Medicine X, a conference hosted by Stanford on emerging healthcare technology, took place last weekend on the university's campus. Among the speakers — which included Amir Dan Rubin, president and CEO of Stanford Hospitals & Clinics, and Robert Pearl, MD, CEO of Kaiser Permanente Medical Group — Julie Wheelan, vice president of marketing for healthcare innovation incubator Edison National Medical, discussed patient-centric care, and the confusion surrounding it.

Patient-centric care, while important in today's healthcare environment, is an ambiguous concept. An informal survey of more than 250 respondents uncovered numerous definitions of the term.

For healthcare providers seeking to make care more patient-centric, this ambiguity makes their efforts more challenging: They must first define what patient-centric means for their organization, and then empower employees and medical staff to bring the concept to life through processes and behaviors.

For Wheelan, who worked at Harley-Davidson and helped expand the brand into Asia, patient-centric care involves understanding "how emotional connections are forged with customers."

"In my time at Harley-Davidson, for example, I came to appreciate why someone would tattoo the brand's name on his or her arm. When a customer purchases a Harley, they are not simply purchasing a way to get from Point A to Point B; rather, they are buying a tangible (and loud!) statement about their freedom and independence," she has said.

You don't buy a Harley solely as a form of transportation, you buy it for the ride — the journey — as well as the emotions and values associated with the brand, such as independence.

Hence, Harley-Davidson's tagline: "It's not the destination, it's the journey."

How are emotional connections forged in healthcare?
"It's not the destination, it's the journey" as a mindset is apropos for patient-centric healthcare.

A patient's experience is determined more by the course of care than by the outcome of that care. A patient with an excellent outcome can have a terrible experience, while a patient with a terminal illness may have a positive, caring and supportive experience. The difference depends on how the healthcare providers respond to both their physician and emotional needs.

The emotional response
Harley-Davidson is the brand it is today not just because of its bikes, but because of the emotional response it triggers for its customers.

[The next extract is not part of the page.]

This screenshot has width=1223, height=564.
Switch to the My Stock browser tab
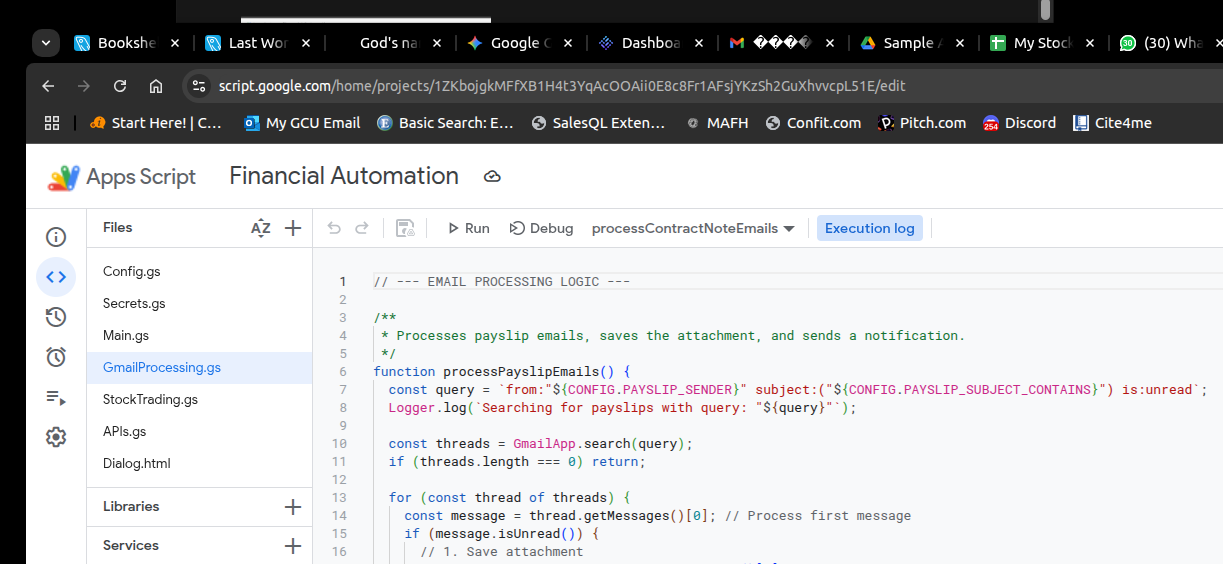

What emotional response does your healthcare brand trigger for patients?

When patients reflect on their experience at your organization, does it invoke worry — of waiting for nurses to respond, inadequate pain management, lack of information and unclear information about diagnosis, treatment and discharge? Or, does it invoke a sense of calm — bringing back memories of a truly caring nurse, or a physician who went out of her way to explain each test, update the family and address their emotional needs?

 

Providing supportive, patient-centric healthcare requires taking into account the emotions and desires of the patient and his or her loved ones. Clinicians must give patients and providers a voice in their healthcare, and remove red tape that inhibits this approach.

As an example, Wheelan shared the story of a patient who wanted to receive acupuncture while in the hospital. The patient asked for it directly and was willing to pay out-of-pocket; however, the facility's rules barred the acupuncturist from visiting the patient.

Healthcare leaders reading this can probably think of a host of reasons why allowing an acupuncturist to treat a patient at their hospital is risky. But what if it's what the patient wants? Would there be a way to allow it, perhaps asking the patient to sign a waiver absolving the system of potential liability?

Putting the patient before bureaucracy is something that is rarely done today, and something we should aim to do more.